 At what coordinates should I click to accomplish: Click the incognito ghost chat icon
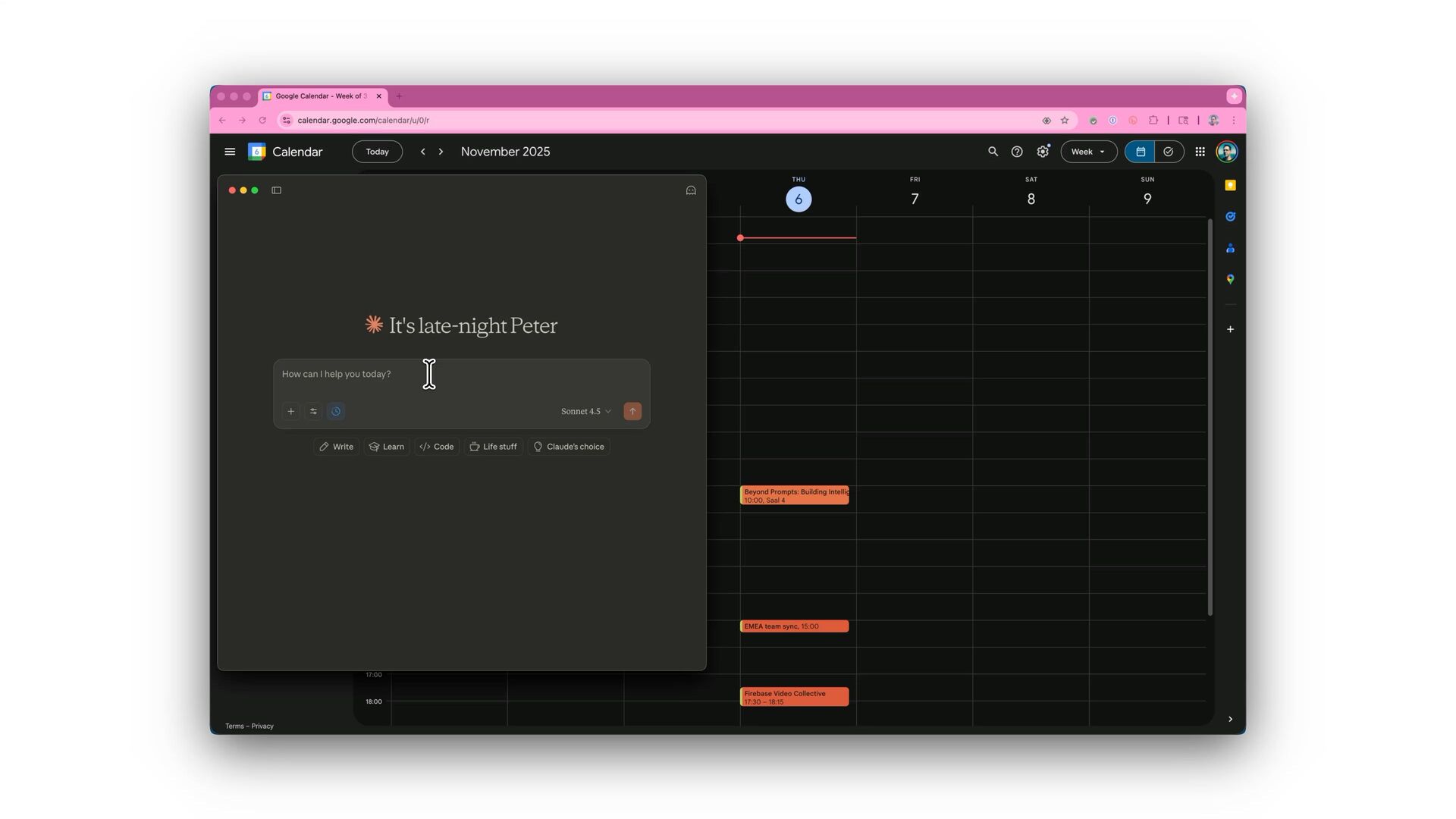(x=691, y=190)
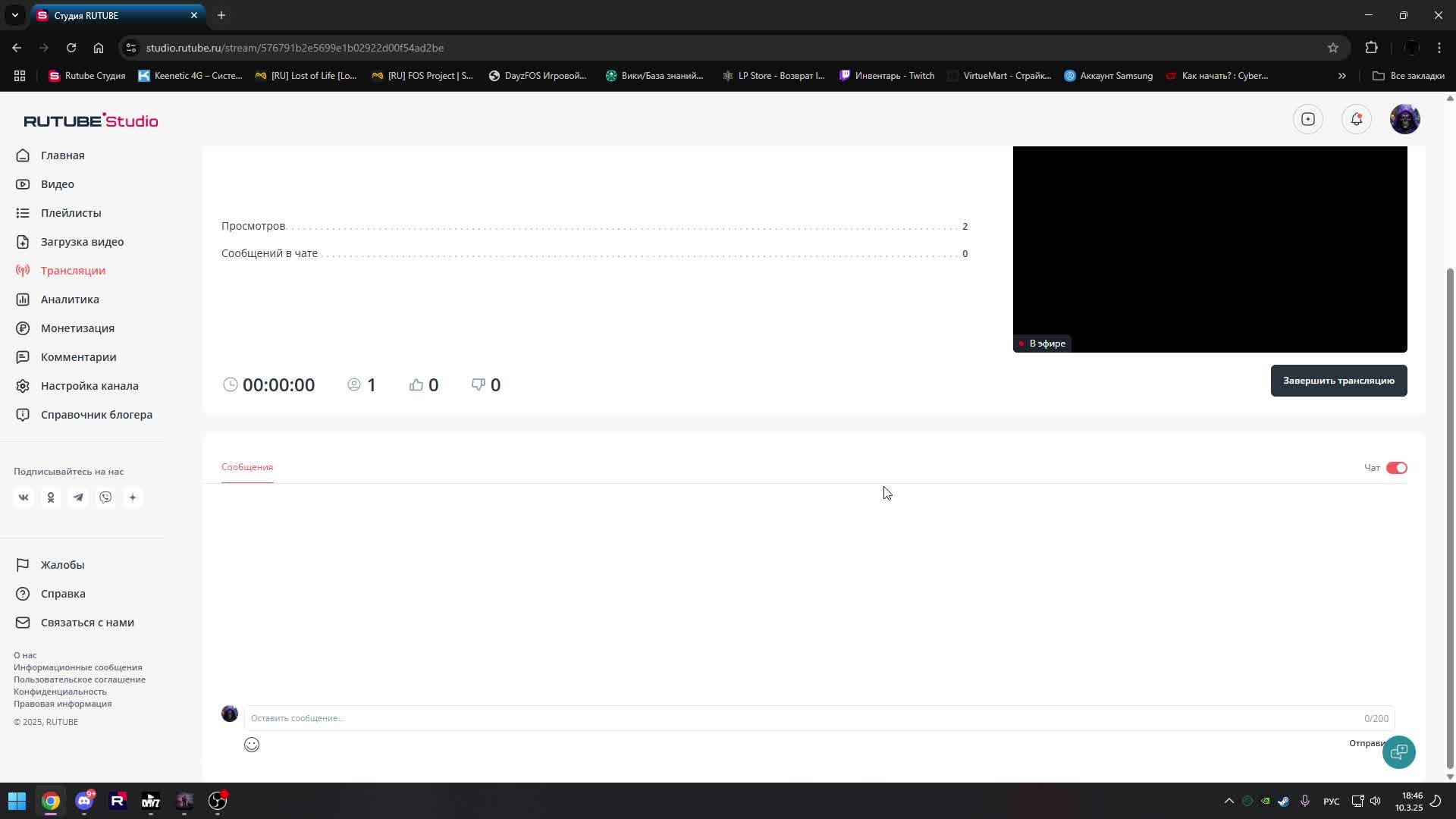1456x819 pixels.
Task: Select the Сообщения tab
Action: (x=247, y=467)
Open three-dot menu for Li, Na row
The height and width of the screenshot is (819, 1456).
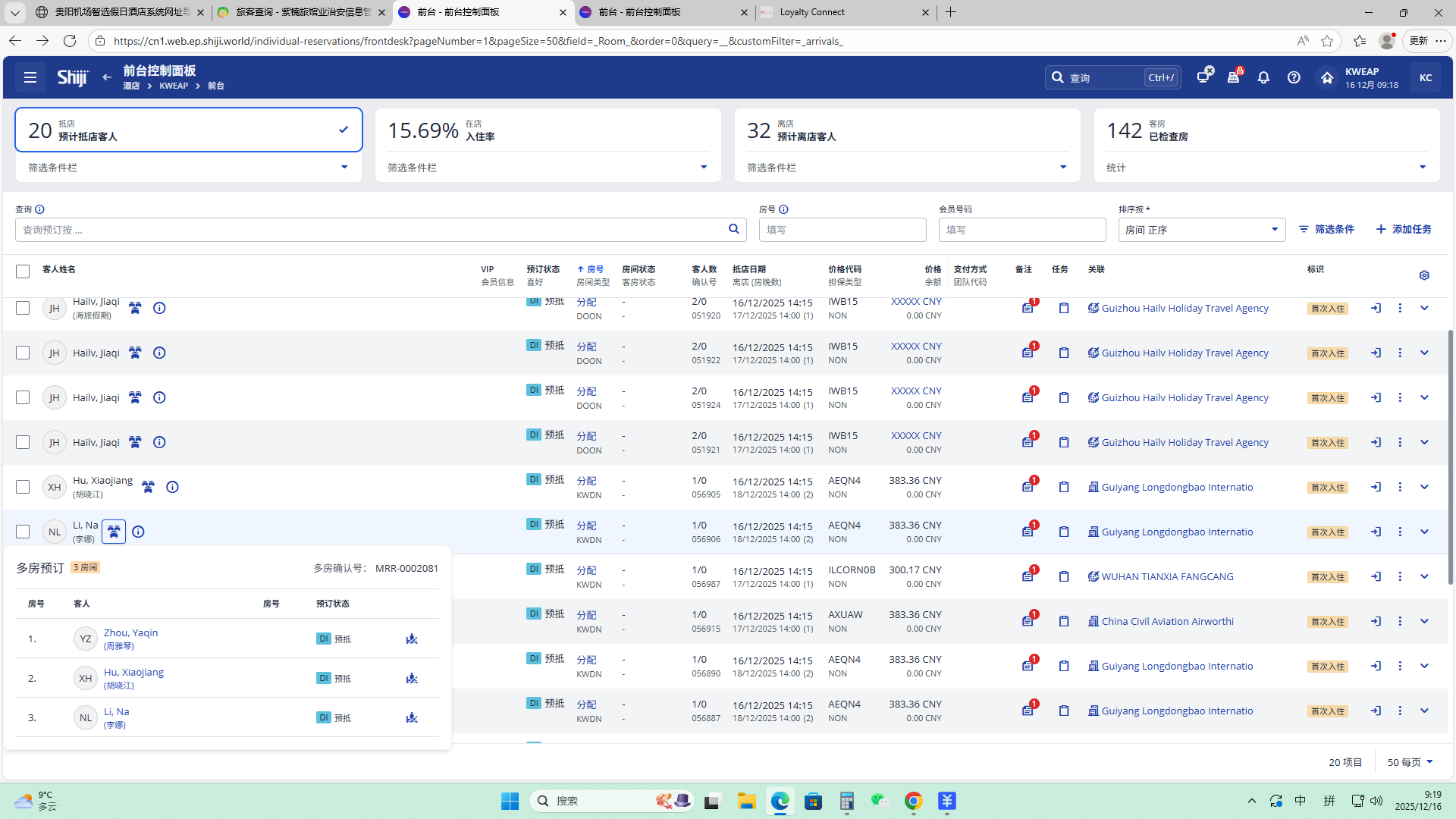click(x=1400, y=532)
= = =
All of the entries must be reproduced exactly, with no pictures kept.

 At what coordinates should I click to accomplish: Click the incognito ghost chat icon
(x=691, y=190)
1456x819 pixels.
Task: Select the Сообщения tab
Action: (x=247, y=467)
Open three-dot menu for Li, Na row
The height and width of the screenshot is (819, 1456).
click(x=1400, y=532)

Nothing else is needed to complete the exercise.